The Webs We Weave
Authors Note: Did you know, Said the Spider to the Fly is the only story I've ever completed at novel length? Well it's true. Over two hundred pages long, it is. It's become a part of me, even though it's been so long since I finished writing it. Almost a full year, and I simply can't get it out of my head. For those of you who don't know, I'm using what I have as a sort of manuscript, and I'm revising the story from what is posted on this account, in hopes of getting it published at some point. Hopefully some point soon. I've realized that this story is the reason I can't fully concentrate on any other worthwhile series right now.

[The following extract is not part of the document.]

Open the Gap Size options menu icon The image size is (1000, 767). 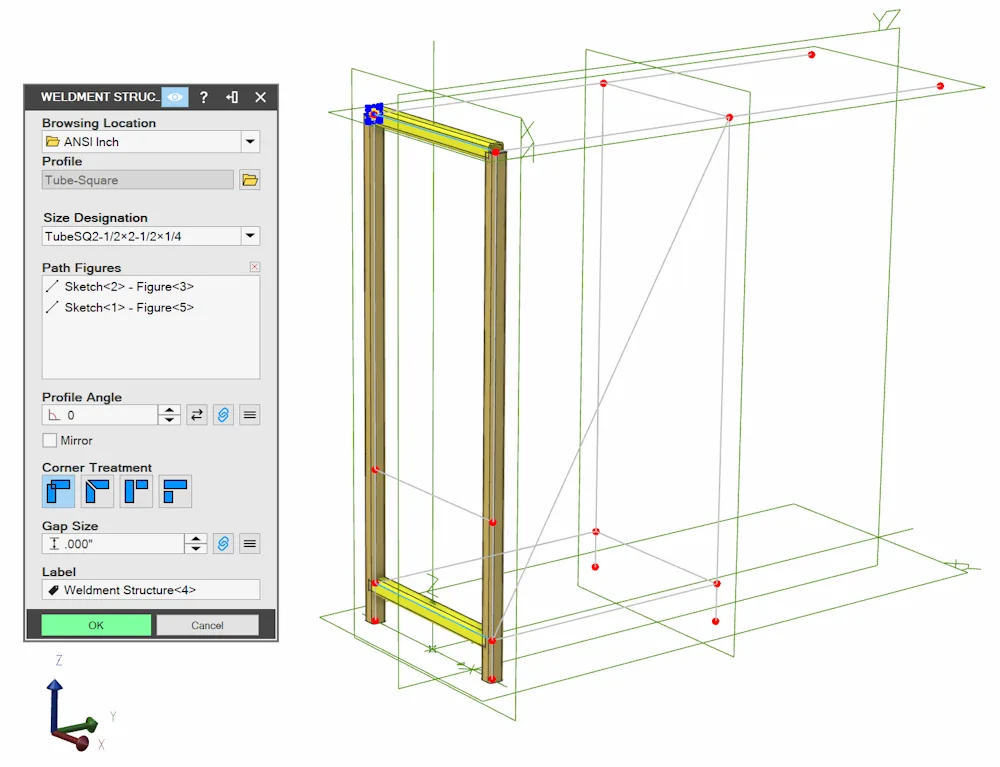tap(250, 544)
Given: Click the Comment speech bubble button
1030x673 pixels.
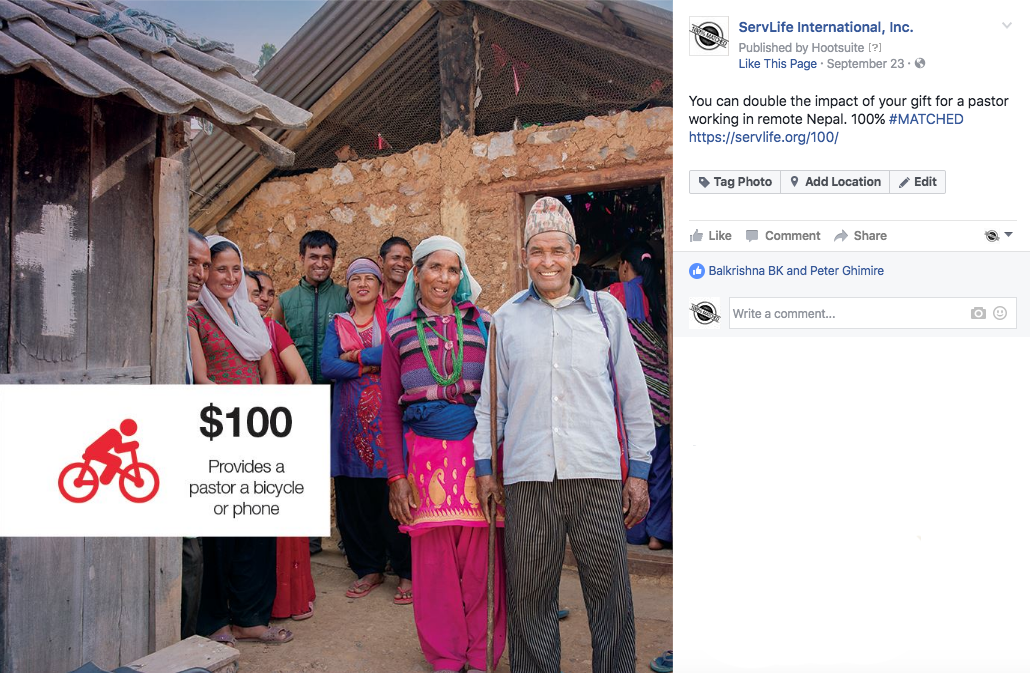Looking at the screenshot, I should point(784,236).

So now that I've bored you with that, I'll explain myself. Today (the day I started writing this piece you're reading now - Friday, July 31st, 2009) I was rereading the reviews that people left on Said the Spider... (you guys are so great, and I love you all.) But there was one thing I noticed, that no one really brought up; I didn't fully explain certain things during the course of my story. Did people not bring it up because they felt it wasn't important? Did they not notice? Did they not want to hurt my feelings? I don't know, but as I've realized this it's begun to bother me, because the people who read my work deserve more than a hole-ridden plotline, resting on shoddy woodwork.
The Webs We Weave will be a series of drabbles, one-shots, and shorts addressing certain aspects of the story that I want to expand upon (and if you guys have any questions relating to the story, I'd be happy to address them.) Old characters may make appearances, and in such cases I'll note at which point in the timeline the piece takes place. New characters, never before seen will be introduced, and perhaps even a deeper look at the aftermath of the events in Said the Spider... And I can almost promise you the events in this multipart will be nonlinear. I'll note when things connect, and when they do not.
Living every moment, Nix.
Pre-Said the Spider...
"Dude," sounded almost like a gasp from behind him. A very worried gasp. "You okay?"
Except, when people put it like that did they really expect him to be honest? Sometimes it was as if they expected him to cross his arms, laugh, and say, "Perfectly alright, ol' chap!" And mean it. Psht. As if. That alone made the situation laughable, so leaning over the sink in the bathroom, scooping water into his cupped hand as if flew from the faucet to wash the tangy taste of something oddly familiar from his mouth, he glared dismally up at the concerned figure.
"Jeeze. Sorry," the young man recoiled, rubbing the back of his neck when he saw the almost anger in the eyes addressing him. "I was just worried, you know?"
"Yeah," he admitted. "I know." But that didn't make it any better. Didn't annoy him any less. He knew people were going to be worried, and there wasn't a thing he could do about it. Well, except nip the worry before it could find its way to fruition. "I know."
"So..." Tentative. "Are you?"
"Am I what?"
"Okay?" At the confused expression, the boy repeated, "Are you okay?"
Spitting a glob of - Holy shit, is that blood? - from his mouth, and washing it down the drain before his classmate could see it, the boy nodded. "Yeah," he muttered. "I'm fine. Just coming down with the flu or something."
"Yeah, well, you sound like you're about to die." And the two suddenly shared a laugh, because it was kind of true. He had been coughing up a lung all day. "Maybe you should go to the doctor."
"I'm fine," he assured.
"Sure you are."
"Go screw yourself." Then, "Have you seen my sister at all?"
"Yeah, Excel was waiting for you near the math room."
"Okay." And he smiled. "Thanks man."
"Not a problem." Then, returning the grin the boy smacked him on the back, and said quite simply, "Get well soon, Johansson, will ya?"
"Ha," he laughed, tone on the cusp of jovial. "Anything for you, bro."